In the same way the normal state of feeling is the succession of pleasures, troubles, desires, whims, etc., which in their temperate form, and often dulled by repetition, constitute the prosaic round of ordinary life. At a given moment some circumstance causes a shock; that is emotion. Some tendency annihilates all the others, momentarily confiscating the whole activity to its profit; that is the equivalent of attention. Usually this passage of movements in a single direction is not enduring; but if, instead of disappearing, the emotion remains fixed, or repeats itself incessantly, always the same, with the slight modifications involved in passing from the acute to the chronic stage—that is passion, which is permanent emotion. In spite of apparent eclipses, it is always ready to appear, absolute and tyrannical.

Concerning the origin of passion, moralists and novelists have remarked that it comes into being in two different ways—by a thunderbolt or by “crystallisation,” by sudden action or by slow actions. This double origin denotes predominance either of the affective life or of the intellectual life. When passion is born suddenly it issues directly from emotion itself and retains a certain violence of nature, so much at least as its metamorphosis into a permanent disposition admits. In the other case the initiative is taken by the intellectual states (images, ideas), and the passion is slowly constituted as the result of association which itself is only an effect, for it obeys a latent influence, a hidden factor, an unconscious activity only revealed by its work. Representations only attract each other and associate by reason of their affective similitude, of the emotional tone which is common to them, and by successive additions these little streams form a river. This form of passion, on account of its origin, has less ardour and more tenacity.

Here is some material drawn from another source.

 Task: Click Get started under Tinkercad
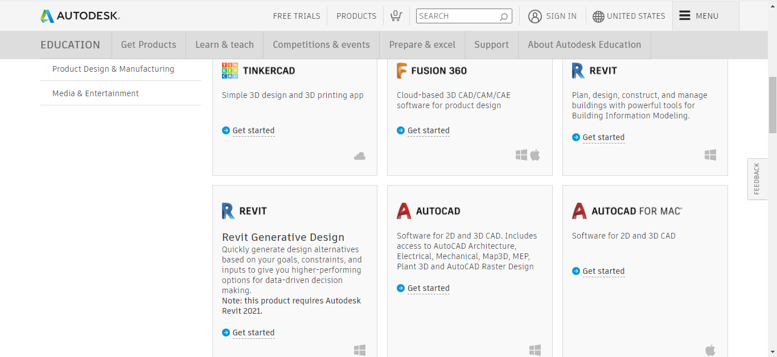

After distinguishing passion from emotion, it is still necessary to separate it from insanity, its other neighbour. Certain authors have at once classed all passions with insanity; I cannot accept this proposition. It may suit the moralist, by no means the psychologist. But the task of separation is very delicate, and cannot be attempted in this Introduction. The distinction between the normal and the morbid, always difficult, is especially so in the case of the psychology of the feelings. I shall endeavour elsewhere (Part I., Chap. iv.) to find the indications which enable us to establish this separation legitimately, and the task which we now put aside in its general form will come before us later on in the case of each particular emotion.

PART I.
GENERAL PSYCHOLOGY.

CHAPTER I.
PHYSICAL PAIN.

Its anatomical and physiological conditions; pain nerves, transmission to the centres—Modifications of the organism accompanying physical pain: circulation, respiration, nutrition, movements—Are they the effects of paint?—Pain is only a sign—The analgesias: unconsciousness of pain and intellectual consciousness—Retardation of pain after sensation—Hyperalgesia—Nature of pain: theory that it is a sensation; theory that it is a quality of sensation—Pain may result from the quality or the intensity of the stimulus—Hypotheses regarding its ultimate cause: it depends on a form of movement, a chemical modification.

Many definitions of pain have, very unnecessarily, been offered. Some are even tautological, others imply a hypothesis as to its nature by relating it to strong stimulations.[[11]] Let us regard it as an internal state which every one knows by experience, and of which consciousness reveals innumerable modes, but which by its generality and its multiplicity of aspect escapes definition.

In its primitive form pain is always physical, that is to say, connected with external or internal sensations. Sufficiently precise as regards superficial parts of the body, especially the skin, its localisation is vaguer when it is seated in the deeper parts, the viscera, the instruments of organic life. In the last case, when the pain is of internal and non-peripheral origin, coming from the great sympathetic or the related vagus nerve, it is accompanied by a state of anxiety, of depression, or of anguish, which we shall often encounter, and which frequently causes it to be said that “it seems to the patient that the workings of nature within him are suspended.” For the present, without distinguishing between these two origins, external and internal, we will study the objective characters of physical pain taken in general: first its anatomical and physiological conditions, then the bodily modifications which accompany it and in popular language are called its effects.

I.

The transmission of painful impressions from the periphery to the cortical centres is far from being determined in all the stages of its course.